Extended Wear Lenses
These contacts can be kept in while you sleep, however, they should be removed for disinfecting and cleaning once a week. Wearing them while you sleep can increase the risk of eye infections, which is why many eye care specialists caution against wearing these lenses during sleep.
You may be surprised to learn that not all vision insurance providers will cover the cost of contact lenses, especially soft lenses. However, there are some exceptions, but in order for your insurance to pay for the full cost of your contacts, your doctor must deem contact lenses as medically necessary, meaning you will benefit more from wearing contact lenses than glasses.
Contact lenses that are deemed medically necessary will be fully covered by most vision insurance providers. These contact lenses are prescribed to provide vision that’s superior to soft contact lenses or glasses.

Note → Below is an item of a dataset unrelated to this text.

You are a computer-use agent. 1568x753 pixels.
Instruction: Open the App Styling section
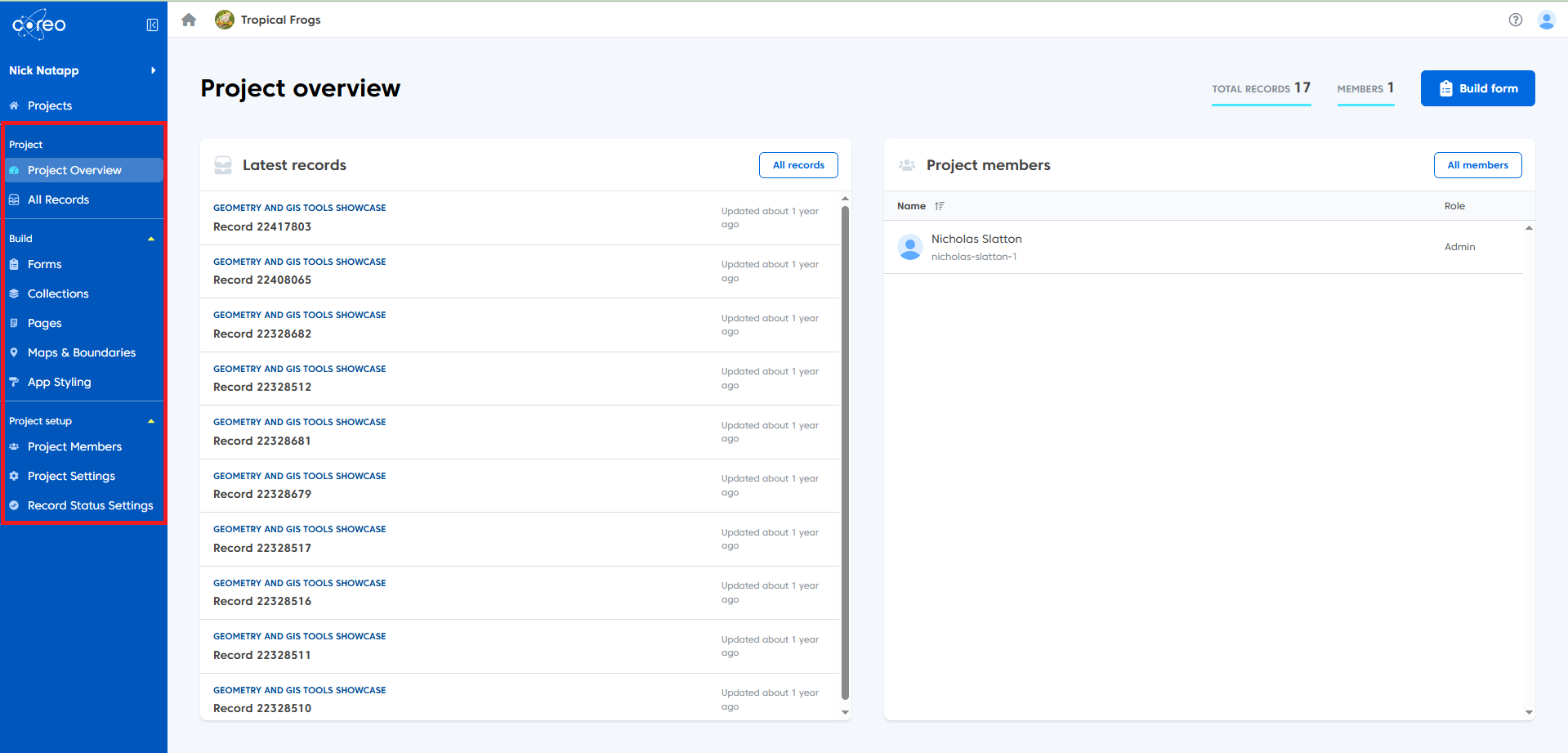(x=59, y=382)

People with an irregular cornea have corneas that are warped due to an underlying vision condition such as keratoconus. Patients with this type of condition will benefit from medically necessary contacts, especially since soft contacts will not work well with corneal irregularities.

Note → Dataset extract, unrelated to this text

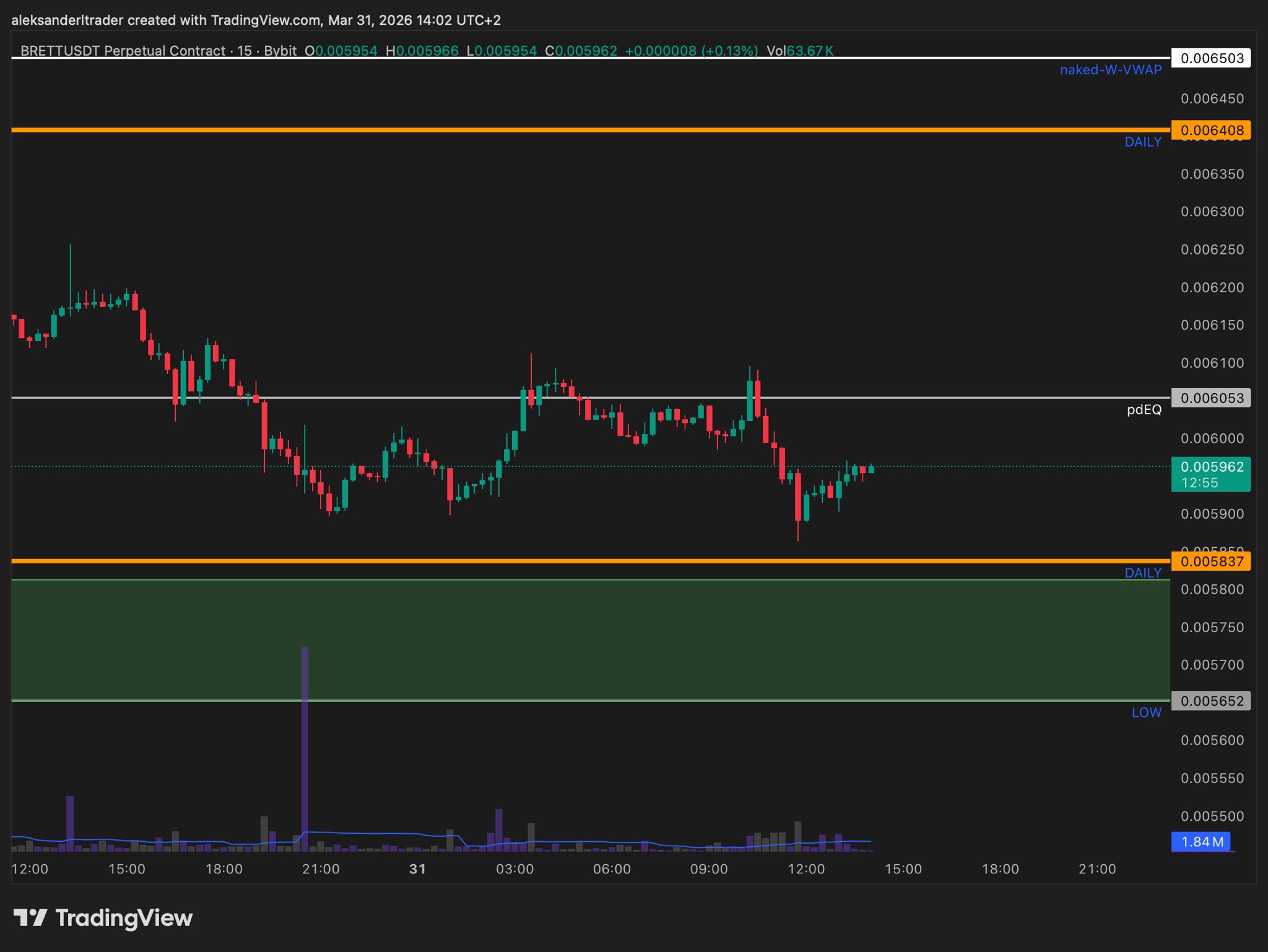
Task: Click the 0.006250 price axis tick
Action: pos(1212,249)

People with severe cases of dry eye lack the proper tear film, which will lead to friction across the cornea each time they blink. Because of this, scleral contact lenses can be a great choice and one that works to provide a constant source of fluid to the eye. At the same time, the lenses will protect the eye from further irritation, which can occur with blinking.
Are Soft Contacts Bad?
Instead of providing crisp vision, soft lenses basically drape the cornea like a wet blanket, which is why soft lenses are rarely considered medically necessary. However, some doctors may recommend them for patients who have a hard time caring for rigid lenses.
Are Your Lenses Covered?
Most health insurance companies offer a vast scope of coverage and don’t always understand the real need for medically necessary contacts, which is why coverage is not always guaranteed.
Making the Right Choice
So, which type of lenses should you choose? This can be a difficult decision, but if you’re honest with yourself, you may find that the answer is rather simple. Will you have a hard time staying on top of hygiene and cleaning and disinfecting your lenses? Then rigid lenses may not be the best option for you. If you’re on a tight budget, then disposable and soft lenses may also be out of the question, since the monthly costs can quickly add up, depending on how much coverage your insurance provides. In the end, you and your doctor can determine which type of lenses will work the best for you and your unique vision needs.
As you can see, there are many different types of contact lenses available. Choosing a specific type can be difficult for new contact lens wearers, since many will not know what to expect in terms of comfort, fit, and care needs. Additionally, you may also struggle to afford the high cost that’s linked to certain types of contacts, depending on your insurance coverage and whether or not the insurance provider deems the type of contacts you wear as medically necessary. In most cases, your eye care specialist will be able to prescribe the kind of contacts that you’ll benefit from the most since these contacts will work for your specific vision needs. Speak with your doctor regarding hygiene and cleaning needs for each type of contact lens, in order to pinpoint which type of contact lenses will work the best for you.